### Reading passage
# Workshop on Kendra

In this workshop, we will build a search engine using AmazonKendra for FAQ pages (passes and permits). 

Here is the **agenda for the workshop**:

- Introduction to Kendra
- Preparing the data for Indexing:
    - Creating the index
    - Adding data sources to Index
    - Adding metadata
- Creating FAQ
- Adding Synonyms
- Kendra Query using API
- Tuning search relevance using Query 
- Tuning search relevance at Index
- Intro on submitting feedback on incremental learning, Updating query suggestion config

## Introduction to Kendra

Kendra is an intelligent search service that enables your users to search unstructured and structured data using natural language processing and advanced search algorithms.

users can ask the following types of questions, or queries:

**Factoid questions** — Simple who, what, when, or where questions. The answer is retrieved from a FAQ or from your indexed documents.

**Descriptive questions** — Questions whose answer could be a sentence, passage, or an entire document. For example, How do I apply for employment pass?

**Keyword searches** — Questions where the intent and scope are not clear. For example, "keynote address". As 'address' can often have several meanings, Amazon Kendra can infer the user's intent behind the search query to return relevant information aligned with the user's intended meaning. Amazon Kendra uses deep learning models to handle this kind of query.

An index can include both **structured and unstructured text**:

- Structured text: Frequently asked questions and answers
- Unstructured text: HTML, Microsoft PowerPoint, Microsoft Word, Plain text, PDFs

Amazon Kendra returns **three types of query response**.

- Answer (if Kendra detects an answer in the documents)
- Question and answer (A question and answer response is returned when Kendra matches a question with one of the FAQs in your index)
- Document (Kendra returns ranked documents for those that match the search term)


### Creating the INDEX

The first step is to create the INDEX. We will create the index using console but you can do it using API too. 

1. Go to Kendra console and click on "Create an Index"

![image.png](attachment:image.png)

2. Specify the index details as shown here. Create a new IAM role and give it a name

3. In the next window, choose default settings for "Configure user access control" 

4. Choose default settings for "Specify provisioning" i.e. developer edition. The developer edition provides the following:

- Up to 5 indexes with up to 5 data sources each.
- 10,000 documents or 3 GB of extracted text.
- Approximately 4,000 queries per day

Index creation will around 15~20 min.

## Ingesting Data

Amazon Kendra offers a connector for Amazon S3 that allows document ingestion to Kendra using S3 as the data source.

For this workshop, you are going to index a set of AWS whitepapers in PDF format, these documents are stored on different directories within the archive depending on their category, for example Best_Practices. 

In the next step you will unzip and upload these documents to an S3 bucket to ingest them to Amazon Kendra and explore what kind of results you can obtain. You can upload the documents as they are when uncompressed, so the S3 bucket has the same structure as the original directory. Kendra will be able to process the sub folders in S3.

You can define which S3 prefixes can be included or excluded from crawling on the "Additional options" section.

If you need crawl webpages, one of the ways is to use the **web crawler that kendra offers** which will crawl and index the documents. When you use the web crawler to crawl webpages and index them as your documents, you specify the websites you want to crawl and index. You provide either the seed or starting point URLs or the sitemap URLs.

### Given material
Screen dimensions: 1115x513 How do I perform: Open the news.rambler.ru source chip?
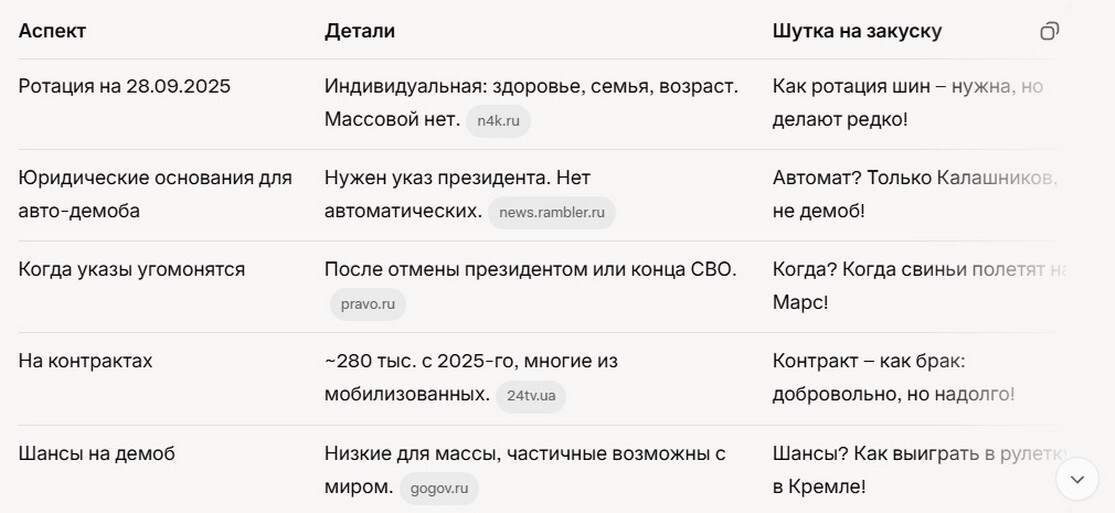tap(552, 213)

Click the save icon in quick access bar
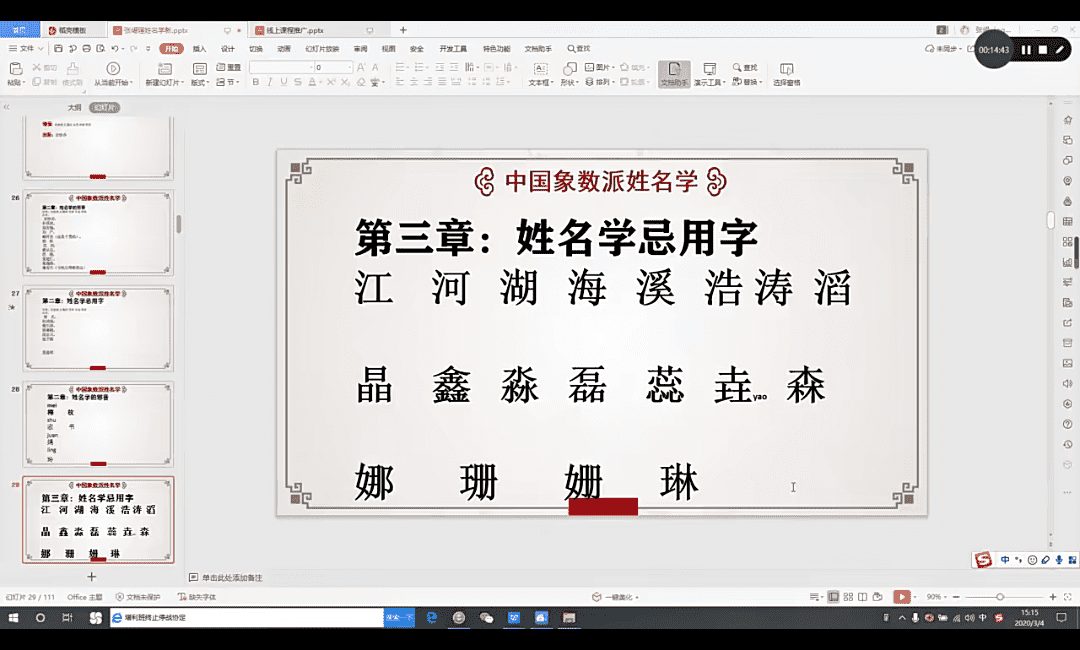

### What you need to do
[1] In the Kendra workshop, roughly how many queries per day does the developer edition allow?
[2] Do the following statements agree with the Kendra workshop? For each, answer yes or no and quote the deciding words. (a) The developer edition allows up to 5 indexes. (b) Kendra cannot process sub folders in S3. (c) The index can be created only through the console.
[3] Extend the Kendra workshop text, picking up after its final sentence.

### Written answers
[1] Approximately 4,000 queries per day.

[2]
(a) Yes: "Up to 5 indexes with up to 5 data sources each."
(b) No: "Kendra will be able to process the sub folders in S3."
(c) No: "We will create the index using console but you can do it using API too."

[3]
https://docs.aws.amazon.com/kendra/latest/dg/data-source-web-crawler.html

1. Create a S3 bucket by giving a unique name and keeping rest of the settings default. Next, create the folder "whitepapers"

![image.png](attachment:image.png)

2. Now that you have the documents into an S3 bucket, you can go to the Amazon Kendra console, go to your index and click on Datasources.

3. CLick on "add data sources" and click on "Add Connector" for Amazon S3.

![image.png](attachment:image.png)

4. Specify data source name e.g. "workshop_s3_connector"

![image.png](attachment:image.png)

5. Under sync settings, browse S3 and select the bucket name.

6. Under additional configuration, you can include the prefix, which is same as your S3 folder name e.g. "whitepapers" 

![image.png](attachment:image.png)

7. Create a New IAM Role.

8. On the Set sync run schedule click on Next.

![image.png](attachment:image.png)

9. Click on Add data source. 

10. After the creation process is complete, click on **Sync Now.**

Syncing will take 5~10 min 

## Adding metadata and creating custom attributes

Now, we will use some metadata so that we can add soem custom attributes to the search such as "Category" to enrich our search query. This will help to narrow down the search to specific categories and also allow you to boost the search if needed.

**We should keep the metadata files in the same folder as the documents.**

There should be one metadata file per input file. 
**How Kendra detects the metadata file is based on the naming convention. If file name is "AmazonS3BestPractices.pdf" then metadata file should be "AmazonS3BestPractices.pdf.metadata.json"** This is important! 

Amazon Kendra has 15 **Reserved Attributes** that you can use or you can create **Custom Attributes**. 

Example of reserved attributes:

_authors (String list) – A list of one or more authors responsible for the content of the document.<br>
_category (String) – A category that places a document in a specific group.<br>
_source_uri (String) – The URI where the document is available. For example, the URI of the document on a company website.

Below is one example of metadata extracted from a PDF doc - "AmazonS3BestPractices.pdf"

![image.png](attachment:image.png)

Please go ahead and download this new dataset with documents and metadata, unzip it and import to S3. You can create a new folder called "whitepapers_with_metadata"

![image.png](attachment:image.png)

Next, we will be creating some **FACET**s so that we can filter our search by the metadata that we just uploaded. Navigate back to your Kendra index. You will be introducing a new attribute (field) into your index, **the number of pages**



![image.png](attachment:image.png)


Click on "add field" and **add a custom field for "number_of_pages"**


![image.png](attachment:image.png)

Also, change the "_category" field to be facetable

Next, we will **sync the index to get the metadata files added**. To do that, go back to your index and edit the data source.

![image.png](attachment:image.png)

![image.png](attachment:image.png)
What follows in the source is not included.